Antinous or Antinoös ( / æ n ˈ t ɪ n oʊ ʌ s / ; Greek : Ἀντίνοος ; 27 November, c. 111 – before 30 October 130 [a] ) was a Greek youth from Bithynia and a favourite beloved of the Roman emperor Hadrian . [1] After his premature death before his twentieth birthday, Antinous was deified on Hadrian's orders, being worshipped in both the Greek East and Latin West , sometimes as a god ( θεός , theós ) and sometimes merely as a hero ( ἥρως , hḗrōs ). [2]

Little is known of Antinous's life, although it is known that he was born in Claudiopolis (present day Bolu , Turkey), in the Roman province of Bithynia et Pontus . He was probably introduced to Hadrian in 123, before being taken to Italy for a higher education. He had become the favourite of Hadrian by 128, when he was taken on a tour of the Roman Empire as part of Hadrian's personal retinue. Antinous accompanied Hadrian during his attendance of the annual Eleusinian Mysteries in Athens , and was with him when he killed the Marousian lion in Libya . In October 130, as they were part of a flotilla going along the Nile , Antinous died amid mysterious circumstances. Various suggestions have been put forward for how he died, ranging from an accidental drowning to an intentional human sacrifice or suicide .

Following his death, Hadrian deified Antinous and founded an organised cult devoted to his worship that spread throughout the Empire. Hadrian founded the city of Antinoöpolis close to Antinous's place of death, which became a cultic centre for the worship of Osiris-Antinous . Hadrian also founded games in commemoration of Antinous to take place in both Antinoöpolis and Athens, with Antinous becoming a symbol of Hadrian's dreams of pan-Hellenism. The worship of Antinous proved to be one of the most enduring and popular of cults of deified humans in the Roman empire, and events continued to be founded in his honour long after Hadrian's death. [3]

Antinous became a symbol of male homosexuality in Western culture, appearing in the work of Oscar Wilde and Fernando Pessoa .

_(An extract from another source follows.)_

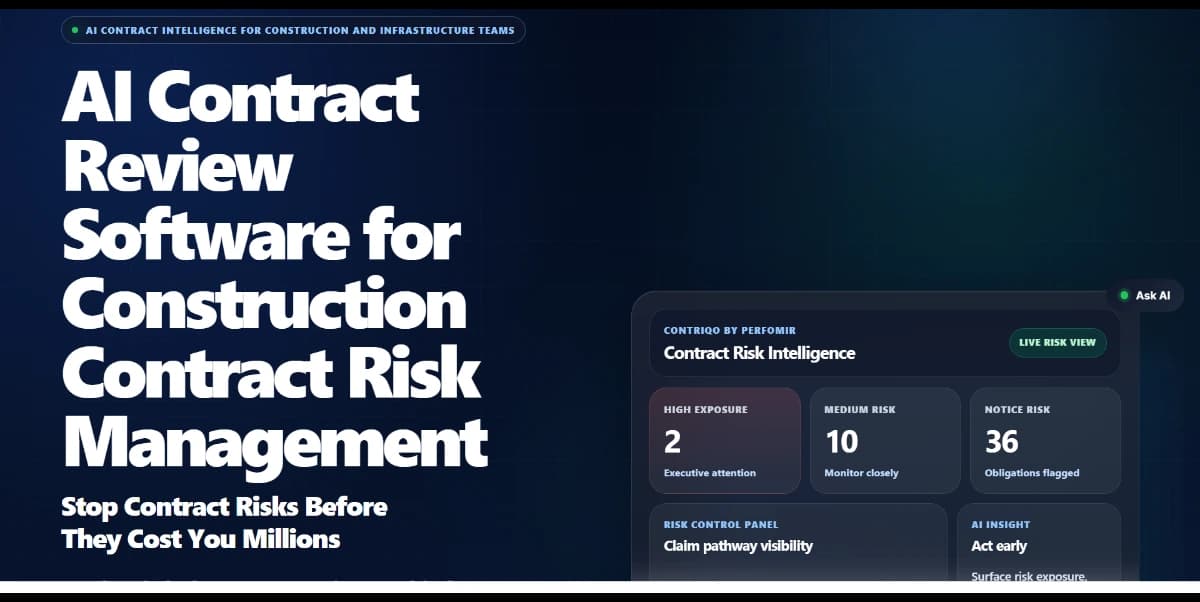This screenshot has height=602, width=1200.
Task: Click Executive attention label
Action: (710, 473)

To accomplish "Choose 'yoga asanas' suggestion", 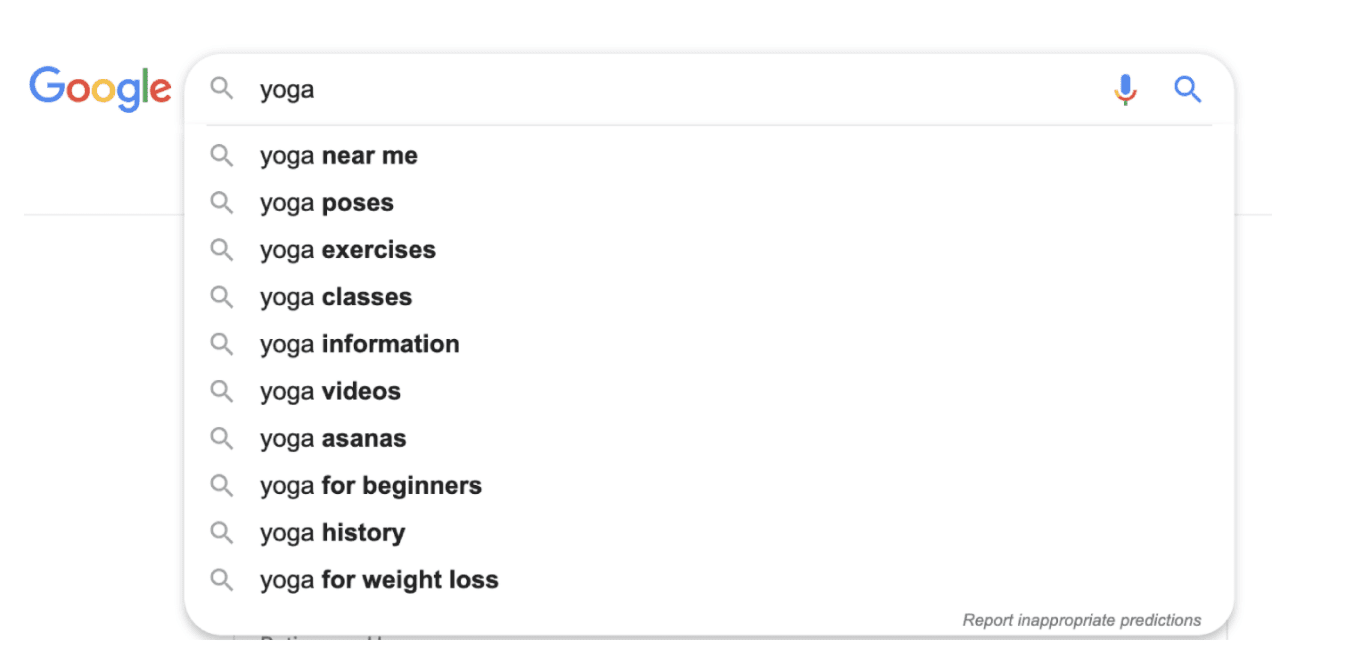I will click(x=709, y=438).
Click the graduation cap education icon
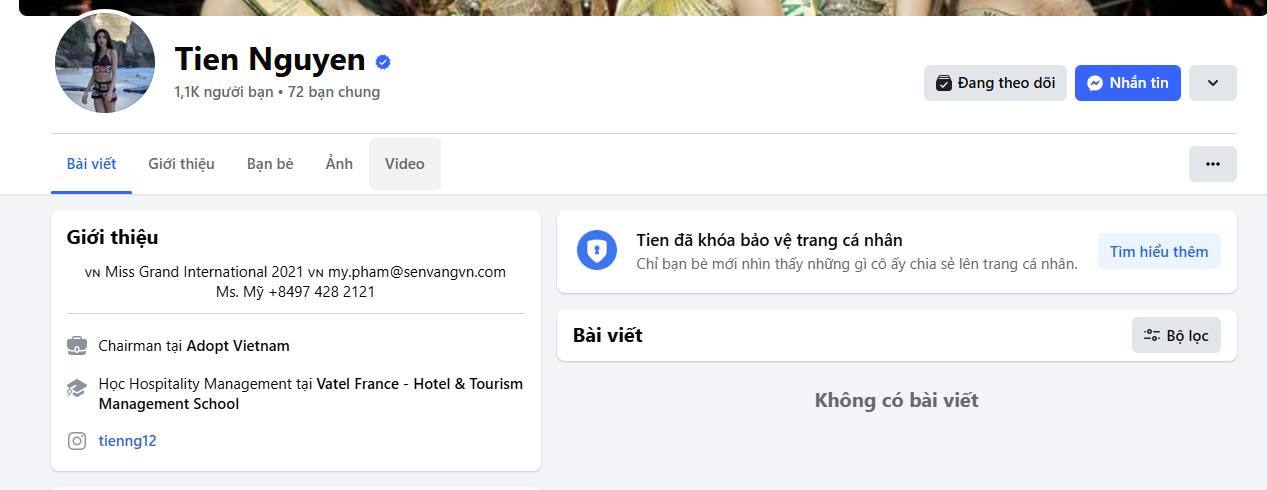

The Classicist Caroline Vout noted that most of the texts dealing with Antinous's biography only dealt with him briefly and were post-Hadrianic in date, thus commenting that "reconstructing a detailed biography is impossible". [4] The historian Thorsten Opper noted that "Hardly anything is known of Antinous's life, and the fact that our sources get more detailed the later they are does not inspire confidence." [5] Antinous's biographer Royston Lambert echoed this view, commenting that information on him was "tainted always by distance, sometimes by prejudice and by the alarming and bizarre ways in which the principal sources have been transmitted to us." [6]


Antinous was born to a Greek family near the city of Claudiopolis , which was located in the Roman province of Bithynia , in what is now north-west Turkey. [7] He was born in the territory to the east of the city called Mantineion, a rural locality:
"This was important later for the cult character expressed in his statues: he was a figure of the country, a woodland boy (Robert 1980, 132-8; Jones 2010,75)." [8]
The year of Antinous's birth is not recorded, although it is estimated that it was probably between 110 and 112 CE . [9] Early sources record that his birthday was in November, and although the exact date is not known, Lambert asserted that it was probably on 27 November. [9] Given the location of his birth and his physical appearance, it is likely that part of his ancestry was not Greek. [10]

R. R. R. Smith suggests that the statues of Antinous are concerned with depicting the real age of Antinous at the age of his death, and that this is more likely to be "around thirteen to fourteen". [11] An ephebe of eighteen or nineteen would be depicted with full pubic hair, whereas the statues of Antinous depict him as prepubescent "without pubic hair and with carefully represented soft groin tissue". A boy ( pais ) up to the age of 17 would be depicted as prepubescent, which is consonant with the depiction of Antinous in the Delphi statue, discovered in a chamber adjacent to the temple of Apollo .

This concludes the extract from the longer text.